Девушка взялась за перо, а герцогиня продолжала давление:
– Вы еще слишком молоды и неопытны, чтобы действовать самостоятельно. То, что вас назвали наследницей престола, вовсе не означает, что вы к такой роли готовы.
Хотелось крикнуть: так готовьте, как дядя Леопольд, готовьте вместо бесконечных попреков! Но только вскинув глаза на мать, принцесса поняла, что если произнесет хоть слово, то уже простым скандалом дело не ограничится. Она не представляла, что еще может сделать герцогиня, но понимала, что это будет ужасно.

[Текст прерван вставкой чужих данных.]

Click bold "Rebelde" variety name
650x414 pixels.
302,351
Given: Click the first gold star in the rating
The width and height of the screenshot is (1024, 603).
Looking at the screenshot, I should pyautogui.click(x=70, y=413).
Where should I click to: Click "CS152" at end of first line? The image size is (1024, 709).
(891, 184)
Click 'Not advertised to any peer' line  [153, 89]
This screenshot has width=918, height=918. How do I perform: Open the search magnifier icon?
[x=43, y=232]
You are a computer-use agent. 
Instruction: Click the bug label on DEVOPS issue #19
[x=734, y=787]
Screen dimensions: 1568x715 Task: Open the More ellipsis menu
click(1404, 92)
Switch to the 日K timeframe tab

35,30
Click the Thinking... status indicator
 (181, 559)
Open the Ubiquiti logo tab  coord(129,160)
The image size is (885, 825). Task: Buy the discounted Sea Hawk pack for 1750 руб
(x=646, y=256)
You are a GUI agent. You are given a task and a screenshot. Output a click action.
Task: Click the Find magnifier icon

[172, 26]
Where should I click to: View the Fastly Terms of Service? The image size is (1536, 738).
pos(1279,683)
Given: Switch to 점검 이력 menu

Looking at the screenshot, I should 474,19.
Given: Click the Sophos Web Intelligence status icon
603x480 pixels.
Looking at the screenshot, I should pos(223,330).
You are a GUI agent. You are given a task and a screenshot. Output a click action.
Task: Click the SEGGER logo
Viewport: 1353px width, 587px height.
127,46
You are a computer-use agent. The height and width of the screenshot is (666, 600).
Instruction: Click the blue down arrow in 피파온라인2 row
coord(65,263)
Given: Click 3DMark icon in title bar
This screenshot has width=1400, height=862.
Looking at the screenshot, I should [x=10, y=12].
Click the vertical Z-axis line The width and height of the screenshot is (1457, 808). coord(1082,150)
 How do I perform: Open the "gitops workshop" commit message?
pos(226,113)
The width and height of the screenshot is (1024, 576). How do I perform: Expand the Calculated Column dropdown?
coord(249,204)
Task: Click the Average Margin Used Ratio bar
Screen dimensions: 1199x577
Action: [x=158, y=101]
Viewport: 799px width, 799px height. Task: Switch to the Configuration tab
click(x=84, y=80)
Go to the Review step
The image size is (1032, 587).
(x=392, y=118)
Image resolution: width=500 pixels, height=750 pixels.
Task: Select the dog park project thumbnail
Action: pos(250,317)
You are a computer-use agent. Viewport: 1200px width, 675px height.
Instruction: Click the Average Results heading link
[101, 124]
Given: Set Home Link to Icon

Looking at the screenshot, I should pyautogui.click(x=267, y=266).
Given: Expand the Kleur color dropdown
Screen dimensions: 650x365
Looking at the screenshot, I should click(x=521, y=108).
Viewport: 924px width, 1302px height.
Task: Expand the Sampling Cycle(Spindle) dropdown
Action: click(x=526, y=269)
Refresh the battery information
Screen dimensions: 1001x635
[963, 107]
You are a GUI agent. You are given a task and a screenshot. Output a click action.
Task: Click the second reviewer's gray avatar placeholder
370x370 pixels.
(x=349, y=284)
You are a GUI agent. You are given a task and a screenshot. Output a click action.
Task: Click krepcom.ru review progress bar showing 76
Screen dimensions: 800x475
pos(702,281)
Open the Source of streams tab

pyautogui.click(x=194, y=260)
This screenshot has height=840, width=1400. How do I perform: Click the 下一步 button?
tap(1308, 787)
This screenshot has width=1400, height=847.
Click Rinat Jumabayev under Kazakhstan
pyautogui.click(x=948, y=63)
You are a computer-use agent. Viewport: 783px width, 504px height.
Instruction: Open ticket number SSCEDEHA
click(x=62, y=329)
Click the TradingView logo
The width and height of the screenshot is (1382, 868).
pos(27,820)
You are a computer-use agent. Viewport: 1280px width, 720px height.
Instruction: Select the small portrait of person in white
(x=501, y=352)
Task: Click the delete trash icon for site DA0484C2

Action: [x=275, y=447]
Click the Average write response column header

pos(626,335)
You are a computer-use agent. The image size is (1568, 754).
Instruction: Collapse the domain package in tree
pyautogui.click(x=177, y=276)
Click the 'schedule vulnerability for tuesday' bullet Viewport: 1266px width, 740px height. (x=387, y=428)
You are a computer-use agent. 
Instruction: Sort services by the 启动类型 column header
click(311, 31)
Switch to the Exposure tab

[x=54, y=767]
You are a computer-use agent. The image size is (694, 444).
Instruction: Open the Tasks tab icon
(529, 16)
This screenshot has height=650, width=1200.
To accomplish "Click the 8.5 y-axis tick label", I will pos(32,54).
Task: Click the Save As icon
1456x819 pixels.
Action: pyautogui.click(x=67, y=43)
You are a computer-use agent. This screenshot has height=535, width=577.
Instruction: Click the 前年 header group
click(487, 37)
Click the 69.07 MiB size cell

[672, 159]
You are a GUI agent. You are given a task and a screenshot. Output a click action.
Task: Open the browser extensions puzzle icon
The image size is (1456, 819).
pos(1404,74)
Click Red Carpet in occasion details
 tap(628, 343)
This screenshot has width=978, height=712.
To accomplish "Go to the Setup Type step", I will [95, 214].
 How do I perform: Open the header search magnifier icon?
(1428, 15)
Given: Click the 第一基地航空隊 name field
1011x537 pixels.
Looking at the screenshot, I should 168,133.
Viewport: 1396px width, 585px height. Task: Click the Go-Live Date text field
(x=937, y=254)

Подпись вышла корявой, а слезинка все же капнула на самый край листа. Герцогиня, буквально выхватившая письмо из рук дочери (словно боялась, что та передумает), не заметила это свидетельство семейного раздора.
Зато заметил король. Он читал послание их Кенсингтонского дворца с сокрушенным видом, потом отложил его со вздохом:
– Принцесса Виктория не могла написать этого.
– Почему ты так думаешь?
– Посмотри, Аделаида, видишь, это явно высохшие слезы. Бедная девочка плакала, когда ее заставляли ставить свою подпись…
– Как тяжело иметь такую мать… И ведь она считает, что честно выполняет по отношению к дочери свою миссию.
– Но принцесса и впрямь прекрасно воспитана и неплохо образована.
Королева снова вздохнула:
– И все же мне жаль маленькую Викторию. Они с Конроем согнули бедную девочку, как стебелек.
Король Вильгельм вдруг усмехнулся:
– Как стебелек, говоришь? Может, это и хорошо? Стебелек гнется, но не ломается, зато если потом распрямится, то может так хлестнуть тех, кто его гнул!
Знать бы королю, насколько окажется прав.
– Может, ей денег мало?
– Кому, Виктории?
– Нет, герцогине. Может, матери не по себе, что вынуждена будет жить на средства дочери? Наверное, стоило поделить эти десять тысяч между ними…
– И даже не поровну! Ты прав, выдели большую часть матери, тогда она позволит дочери распоряжаться своими самостоятельно. А помочь помимо этих средств самой принцессе мы всегда сможем.